--- Extrait de page ---
= = = =

Dans le cimetière du Père-Lachaise à Paris se trouve le Mur des Fédérés. C’est là que, le 28 mai 1871, 147 membres de la Commune ont été exécutés par l’armée française et enterrés dans une fosse commune. Ces exécutions étaient le point culminant d’un massacre d’une brutalité inimaginable, la « Semaine sanglante », au cours de laquelle la classe dirigeante française a réprimé la Commune de Paris, tuant environ 20.000 ouvriers.
L’histoire et les leçons de la Commune sont d’une immense pertinence contemporaine, alors que le président français Emmanuel Macron, soutenu par l’appareil d’État, s’apprête à imposer sa réforme des retraites au mépris de l’opposition écrasante du peuple français, sans même de vote au parlement.
Avec ses actions dictatoriales, Macron arrache le masque démocratique de l’État capitaliste, qui est en réalité un instrument nu de la domination de classe.
Macron a déclaré qu'un vote constituerait une menace intolérable pour la stabilité des marchés financiers, qui ne toléreraient pas un « non». Il a dit : « Mon intérêt politique et ma volonté politique étaient d'aller au vote ... Mais je considère que dans la situation actuelle, les risques financiers et économiques sont trop importants ».

= = = =

--- Extraits d'enregistrements ---
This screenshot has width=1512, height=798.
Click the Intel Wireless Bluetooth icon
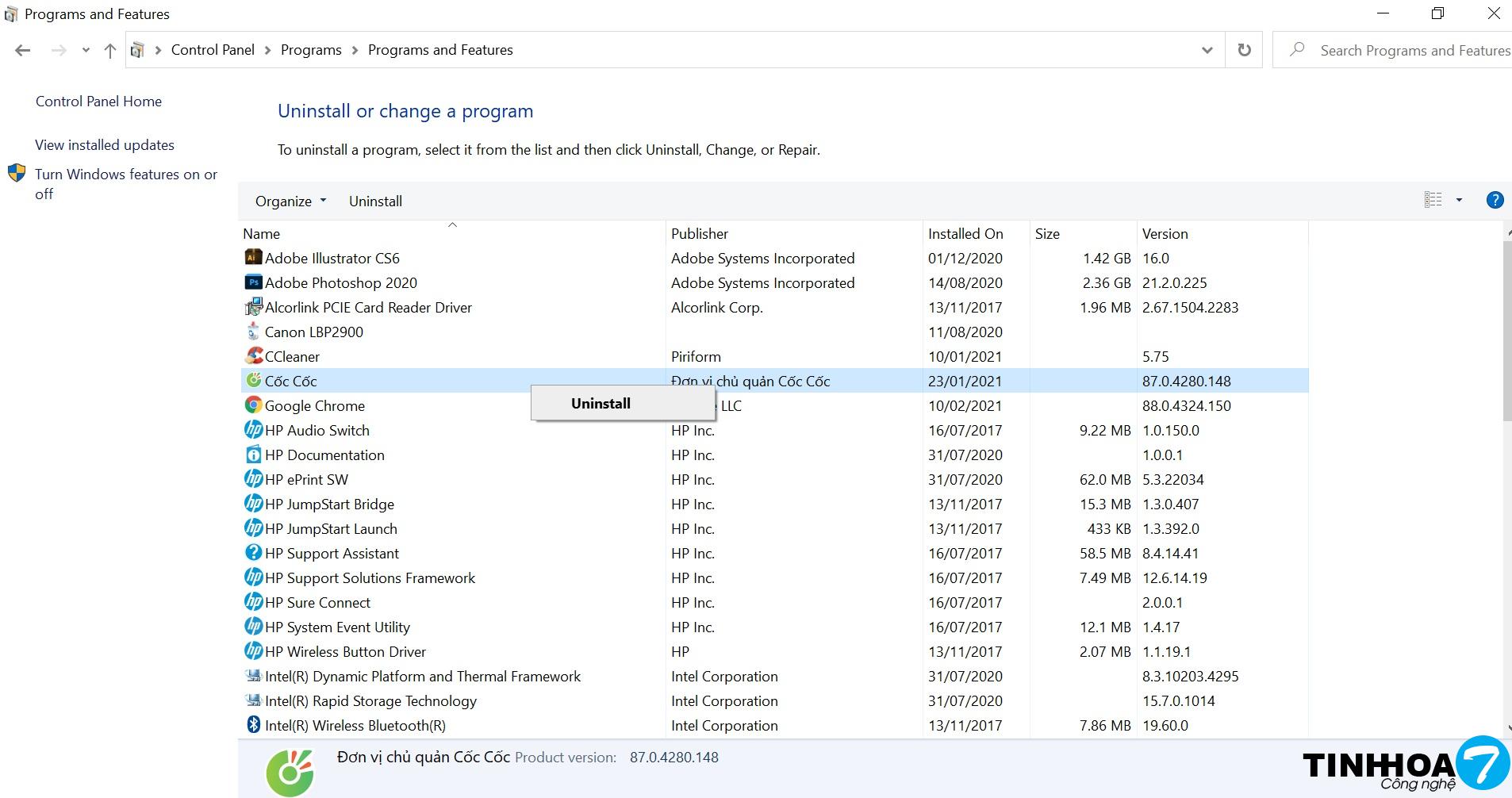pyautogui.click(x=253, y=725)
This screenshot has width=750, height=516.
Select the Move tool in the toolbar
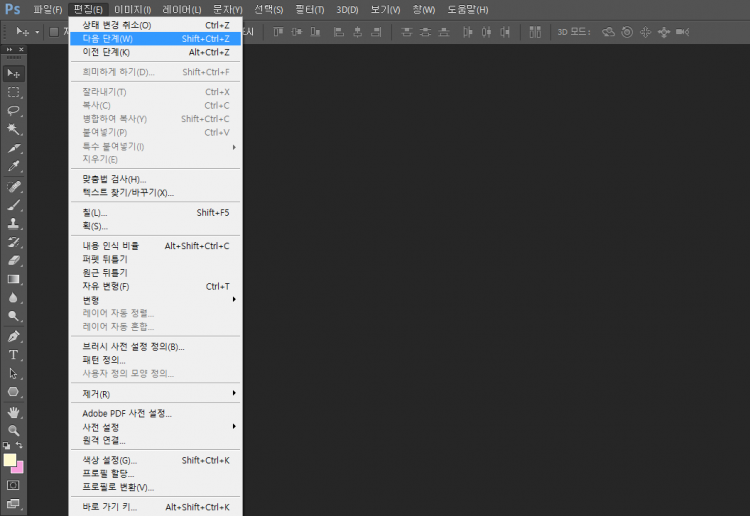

= = = =

--- Consignes ---
Pouvez-vous recopier à l'identique tout ce qui va de « Avec ses actions » jusqu'à « domination de classe. » dans l'extrait de page sur la Commune de Paris ?

--- Corrigé ---
Avec ses actions dictatoriales, Macron arrache le masque démocratique de l’État capitaliste, qui est en réalité un instrument nu de la domination de classe.